Nas grandes cidades, indicou o jornal diário, são os portugueses e espanhóis a encher os hotéis, no Algarve e Madeira são britânicos e alemães. “Esta é uma época essencial para mitigar a sazonalidade típica de dezembro, sobretudo nos hotéis de Lisboa, Porto e nas Pousadas de Portugal, onde se verifica uma forte performance em restauração, banquetes e eventos corporativos. No Algarve e na Madeira, é também um período de extrema importância, que contribui para dinamizar o mês de janeiro”, explicou fonte do grupo hoteleiro.

Já o Vila Galé espera um aumento de receita: o segundo maior grupo hoteleiro nacional destacou o forte interesse nos hotéis da Serra da Estrela e Alentejo, bem como Lisboa e Porto. As reservas de portugueses e ingleses estão a aumentar, ao contrário de franceses, irlandeses, espanhóis e brasileiros.

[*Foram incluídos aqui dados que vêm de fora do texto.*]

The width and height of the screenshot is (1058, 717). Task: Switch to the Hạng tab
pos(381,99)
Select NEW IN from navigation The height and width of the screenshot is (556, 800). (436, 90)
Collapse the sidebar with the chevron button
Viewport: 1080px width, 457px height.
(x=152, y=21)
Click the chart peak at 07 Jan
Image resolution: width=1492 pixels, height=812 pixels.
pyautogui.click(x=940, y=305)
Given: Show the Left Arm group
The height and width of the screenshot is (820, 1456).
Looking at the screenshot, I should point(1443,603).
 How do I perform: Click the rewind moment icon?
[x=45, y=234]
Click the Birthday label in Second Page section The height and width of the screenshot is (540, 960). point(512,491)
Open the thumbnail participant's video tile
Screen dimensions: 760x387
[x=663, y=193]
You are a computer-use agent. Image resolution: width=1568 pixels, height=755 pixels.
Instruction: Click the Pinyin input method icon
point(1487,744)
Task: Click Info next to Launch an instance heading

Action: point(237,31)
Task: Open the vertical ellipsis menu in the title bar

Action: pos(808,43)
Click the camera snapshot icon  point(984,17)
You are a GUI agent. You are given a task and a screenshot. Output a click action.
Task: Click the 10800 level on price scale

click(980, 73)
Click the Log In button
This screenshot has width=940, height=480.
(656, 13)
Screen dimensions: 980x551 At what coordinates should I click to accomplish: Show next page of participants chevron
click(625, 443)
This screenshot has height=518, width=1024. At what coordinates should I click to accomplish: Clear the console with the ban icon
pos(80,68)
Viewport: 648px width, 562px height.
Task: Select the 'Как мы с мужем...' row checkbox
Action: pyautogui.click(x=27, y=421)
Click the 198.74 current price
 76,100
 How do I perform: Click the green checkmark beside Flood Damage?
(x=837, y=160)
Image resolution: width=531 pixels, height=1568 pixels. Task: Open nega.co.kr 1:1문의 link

A Madeira é o destino de eleição nesta fase do ano: a Savoy Signature antecipou um Fim de Ano recorde, mesmo com a subida dos preços. “Prevemos uma ocupação acima dos 80% e uma estada média em torno das sete noites. Os preços registaram um crescimento médio de cerca de 15% face ao mesmo período do ano passado. Em termos de receita, os últimos três dias do ano representam tanto quanto o mês todo de dezembro”, apontou. A ‘animar’ a procura estão os EUA, Polónia e Suíça.

Há cada vez mais famílias que optam por celebrar a quadra festiva em hotéis e restaurantes para fugir do habitual stress da época. “As casas mais pequenas e as distâncias entre familiares dificultam o encontro anual da família alargada”, explicou Alexandre Marto Pereira, CEO da United Hotels de Portugal. Igual explicação avançou o diretor de marketing e vendas da Vila Galé.

“Tem sido uma tendência dos últimos anos, e há um crescimento constante, quer na restauração quer no alojamento. As pessoas preferem juntar-se onde têm serviço em vez de terem todo o trabalho em casa”, defendeu Pedro Ribeiro.